# Try it
Every line from the line containing "Click the zoom magnifier viewport gizmo" through the end of the data is to be reproduced exactly, excluding pictures.
[[ Data provided, beginning ]]
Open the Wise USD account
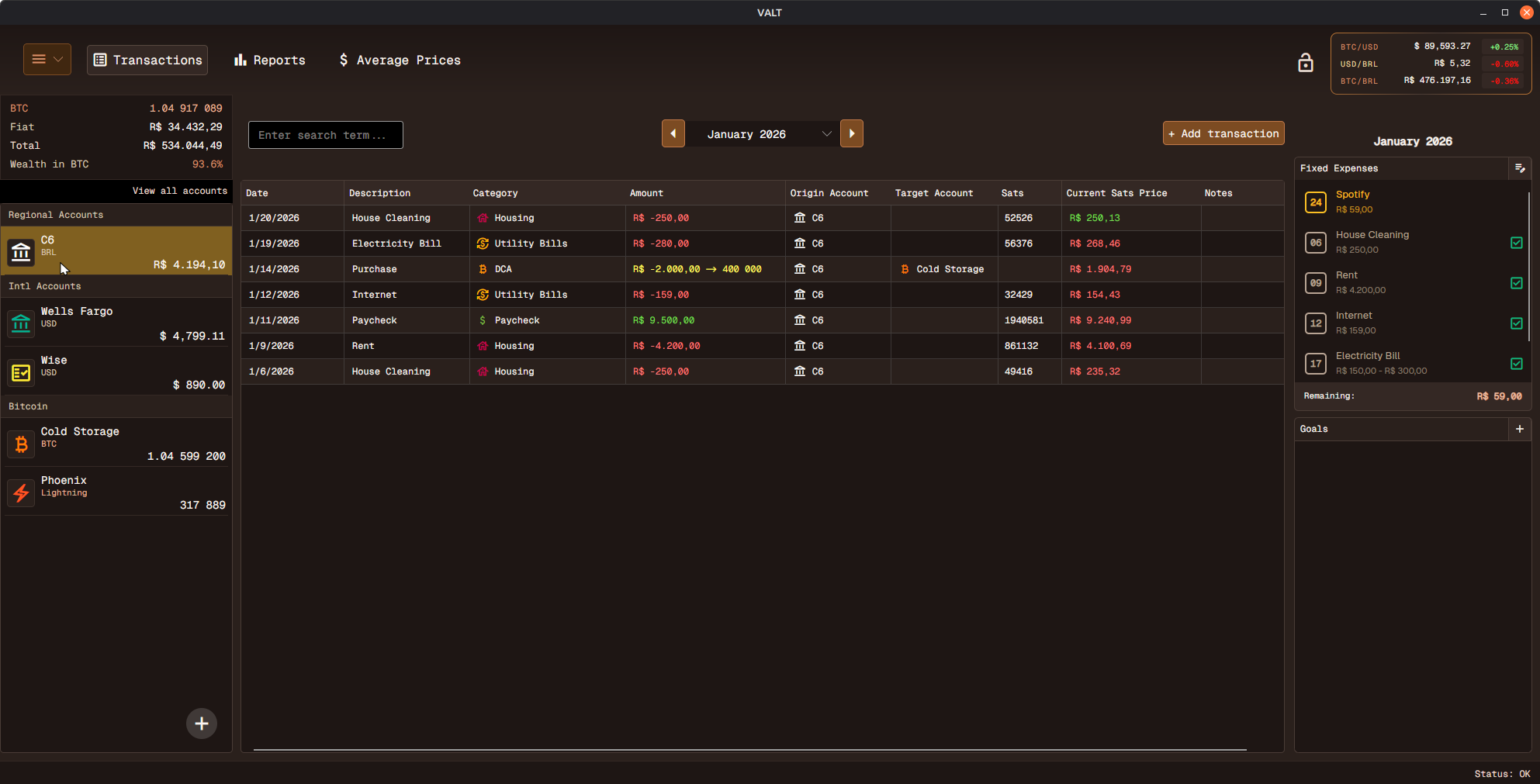 pyautogui.click(x=116, y=372)
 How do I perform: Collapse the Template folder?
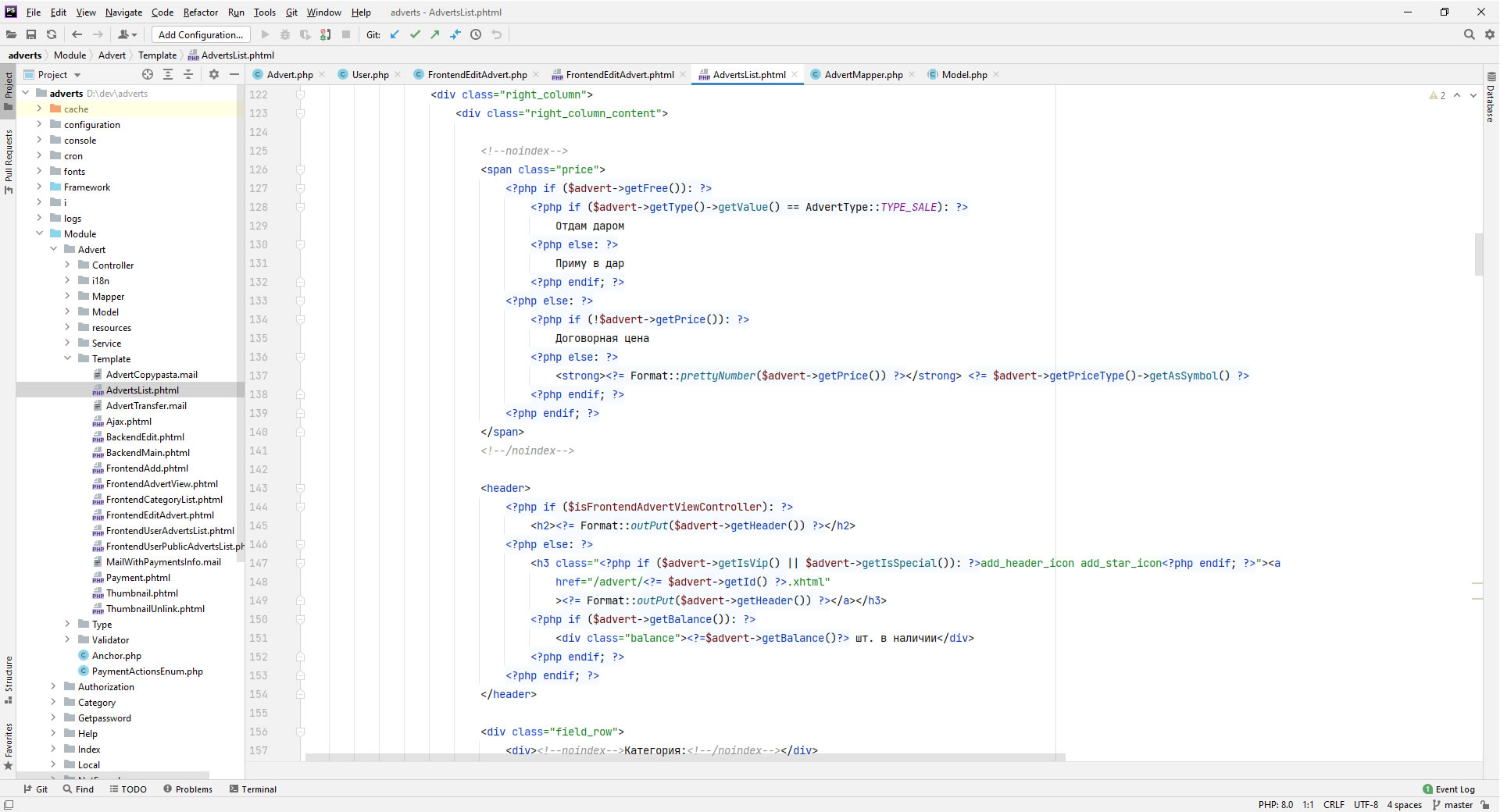pos(67,359)
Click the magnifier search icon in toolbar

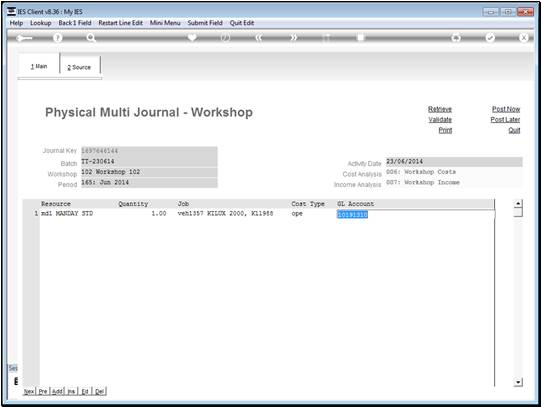click(91, 38)
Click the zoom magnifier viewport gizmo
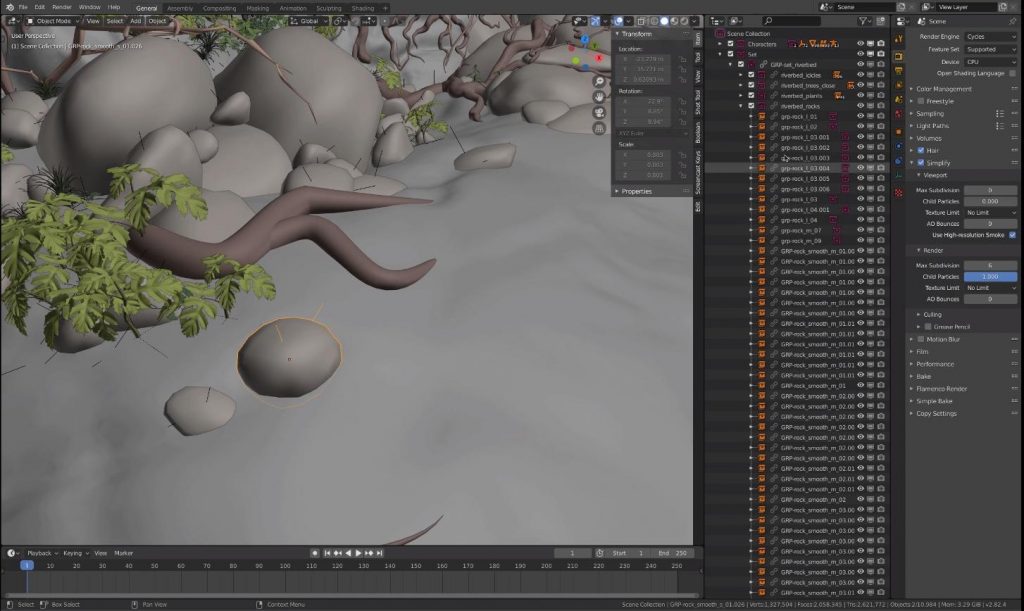 pyautogui.click(x=599, y=81)
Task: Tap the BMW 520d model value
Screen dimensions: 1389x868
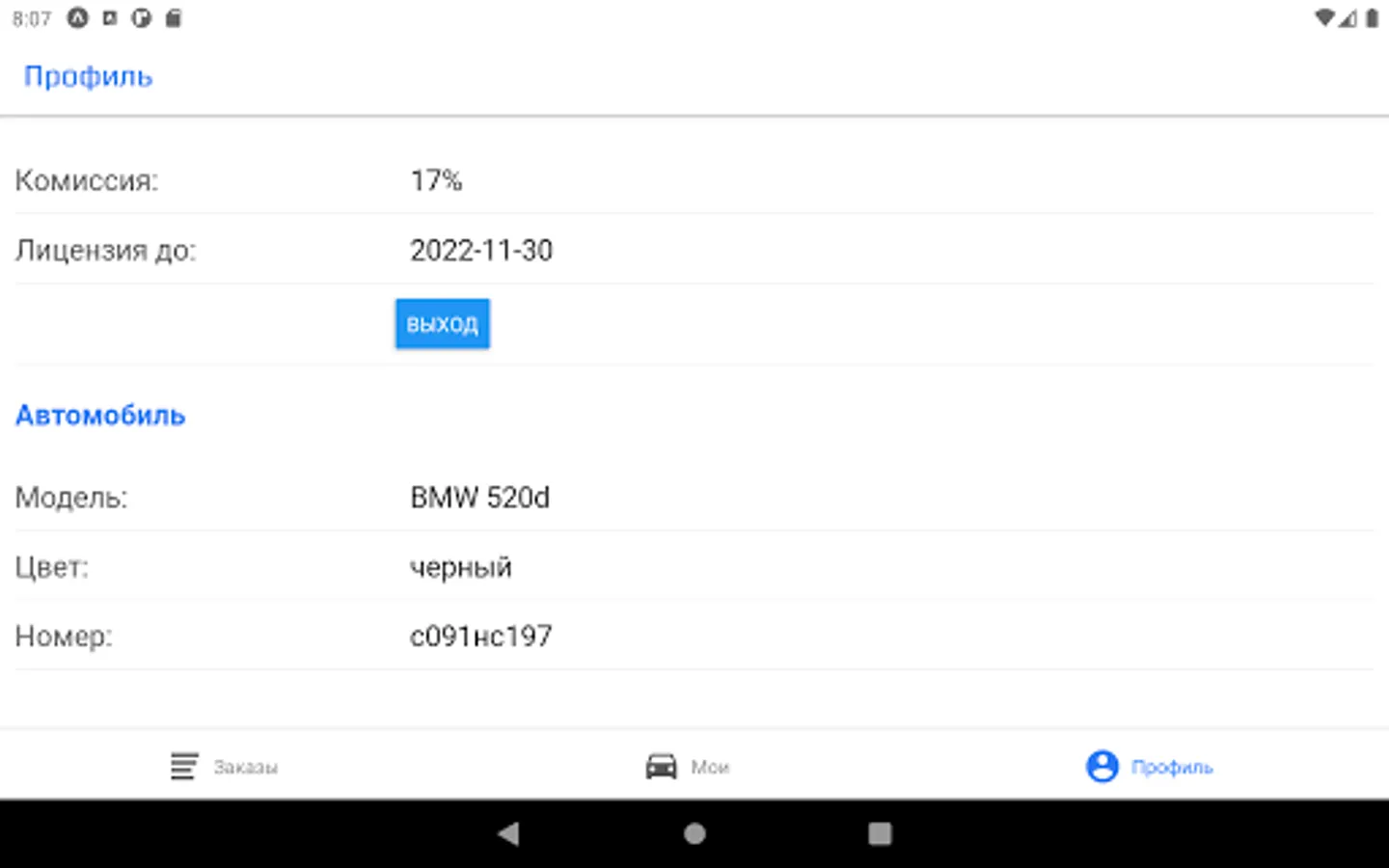Action: click(x=480, y=498)
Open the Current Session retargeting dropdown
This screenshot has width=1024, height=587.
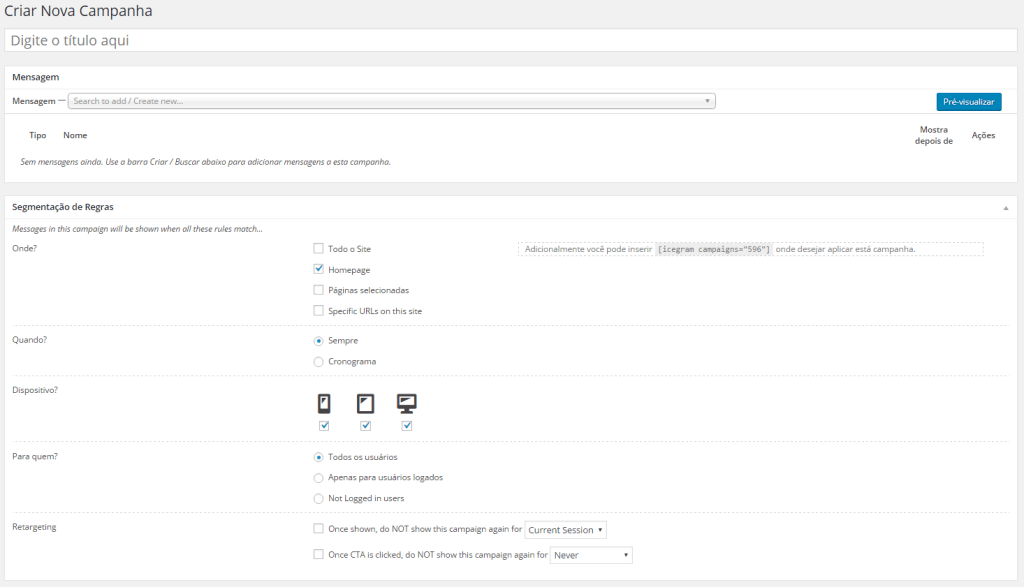[565, 529]
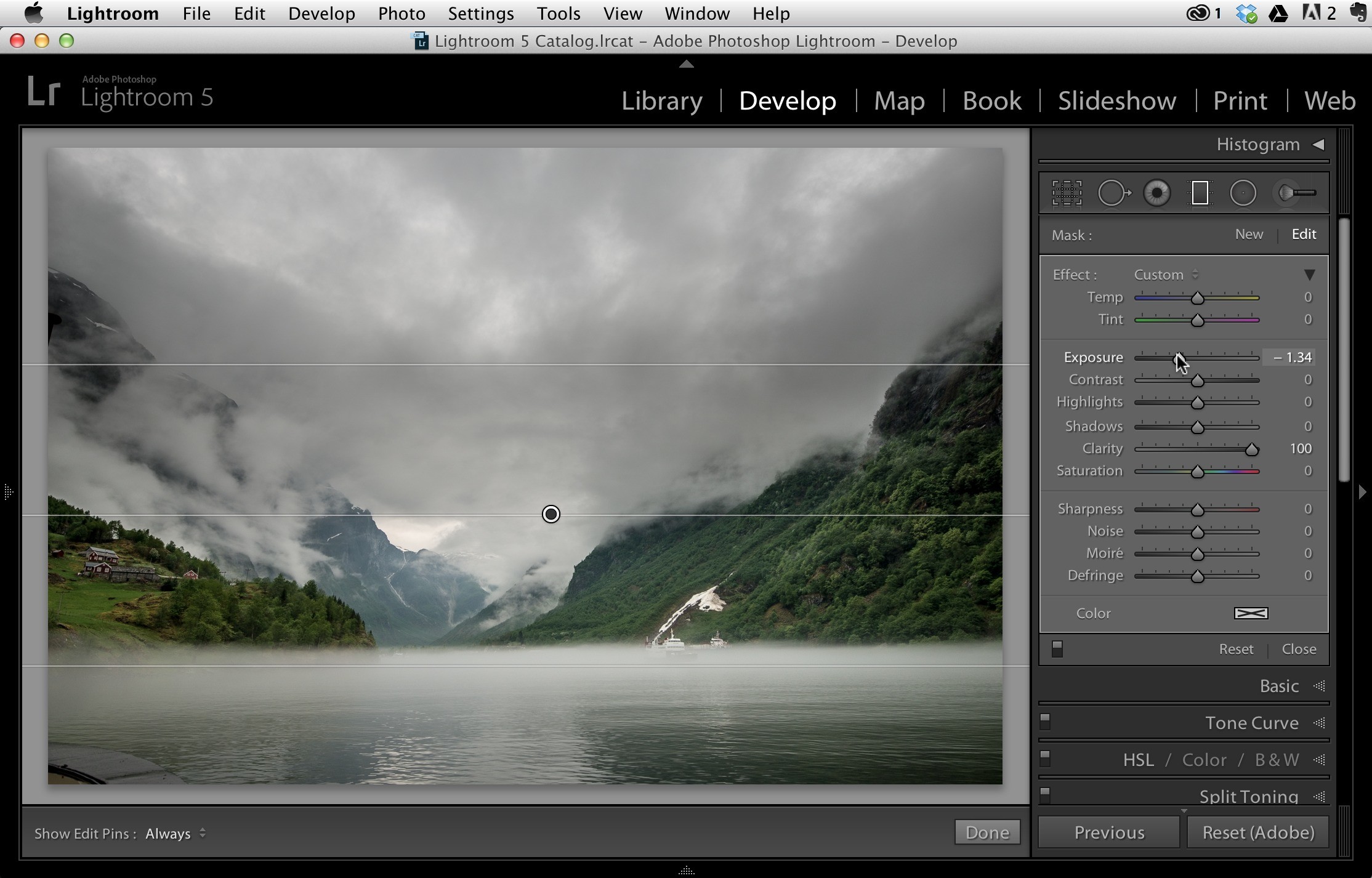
[[ Data provided, end ]]
# Response to this task
Click the zoom magnifier viewport gizmo
 pyautogui.click(x=599, y=81)
Task: Tap the BMW 520d model value
Screen dimensions: 1389x868
Action: click(x=480, y=498)
Open the Current Session retargeting dropdown
This screenshot has width=1024, height=587.
[565, 529]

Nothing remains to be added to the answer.